A: With things being virtual, Darden has done an amazing job in still ensuring that the Class of 2022 has a comparable experience to prior years. One of my favorite experiences so far has been the case study method and the diversity in the classes. I have had the chance to learn from others, value their experience and also share my experience with them. Despite having a mix of hybrid and virtual classes, the professors have gone out of their way to get to know me personally and really taken a keen interest in learning more about my goals. It is amazing how the professors really care about their students. It really speaks volumes about the community here at Darden.
Q: What is your advice for prospective African students?
A: My advice to prospective African students would be to take the time to get to learn about Darden and the application process. Also, I would highly recommend reaching out to the student ambassadors in the industry you are interested in to try to figure out if Darden would be a great fit for you. They will be your first contact in navigating the Darden community and will be great in connecting you with other Darden students to learn from.
For a lot of African students, Darden will become your first community in the U.S. After living in a country where your race is the majority and most people look like you, it can take some time to adjust to an environment where race is now being factored into your identity. Darden has a lot of resources to help you navigate these, from the office of global diversity, equity and inclusion to the affinity student groups, there are people within the community to help you immerse into not just Darden but also into the United States.
My advice would be to start leveraging these resources the moment you pay your deposit. Connect with members of the Black Business Student Association and the Darden African Business Organization and see them as a huge resource as you navigate your new life in a new country. Despite having lived in the U.S. for some time, both groups were extremely instrumental in ensuring my move to Charlottesville, my recruiting experience and my immersion in the Darden community went very smoothly.
Q: What about your advice for candidates interested in pursuing Investment Banking?
A: While technical skills and prior experience can be a plus, your ability to network tends to play a larger role. My advice would be to not underestimate the networking process. Take the time to be prepared for the networking calls, ask insightful questions that focuses on not how smart you are but how great of a fit you would be. Approach the networking process like you are really getting to know the bankers and always remember details you talked about with them such as their kids, their last vacation etc. Take the time to brush up on your “Why Investment Banking’ story. You will be surprised by how many bankers might relate to your story.
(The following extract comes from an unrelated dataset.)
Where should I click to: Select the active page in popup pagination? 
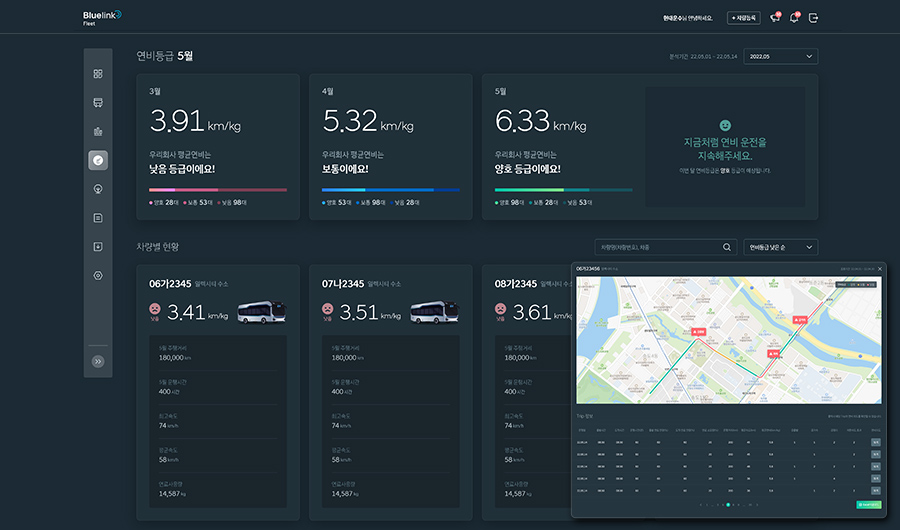[x=727, y=506]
As much as you are looking for a job, you are also looking for a company that would be the best cultural fit for you. The investment banking process starts earlier than other recruiting processes, so you get the chance to start connecting with bankers very early on. Embrace the process and value the relationships you are building. I would also highly advice leveraging the Darden network at these banks. A huge benefit of coming to Darden, is getting the chance to network and build relationships with Darden alumni. Focus on ensuring that you build a strong relationship with them.
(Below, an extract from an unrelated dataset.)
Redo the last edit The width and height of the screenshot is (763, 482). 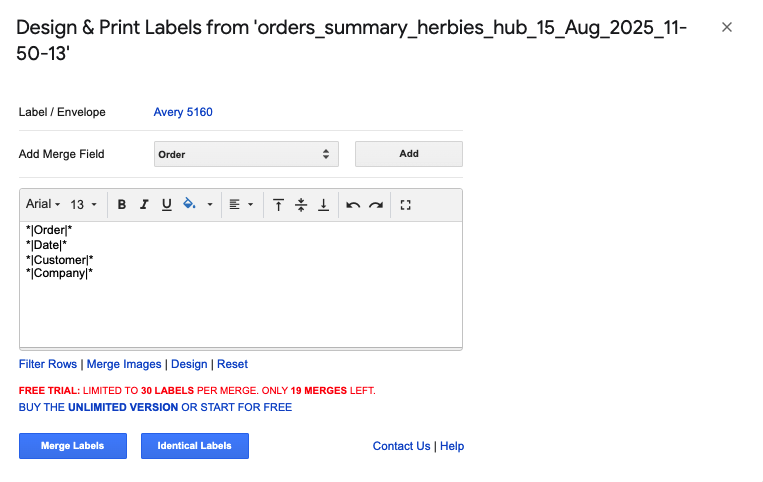tap(376, 205)
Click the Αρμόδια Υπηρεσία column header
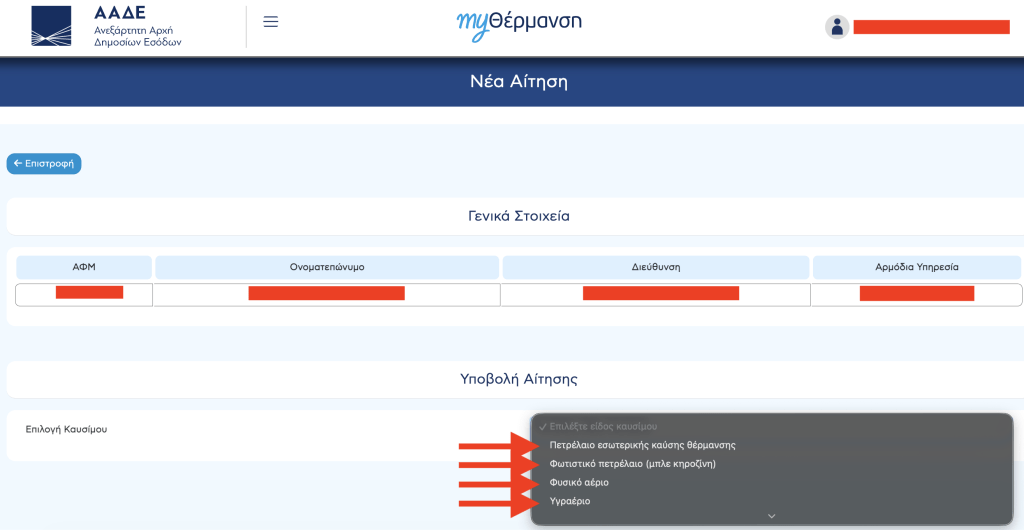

Before heading into this process, make sure you have a supportive system both in and out of Darden. This is an intense process with a lot of highs and lows. Head into this process knowing that you have people to rely on even when it gets extremely hard or when you start to doubt yourself.
Most of all, be excited about the process. Whether you have a finance background or not, Darden will do a great job getting you ready for the technical. For now, focus on your networking skills and ensuring that you are bringing the best version of yourself to the table.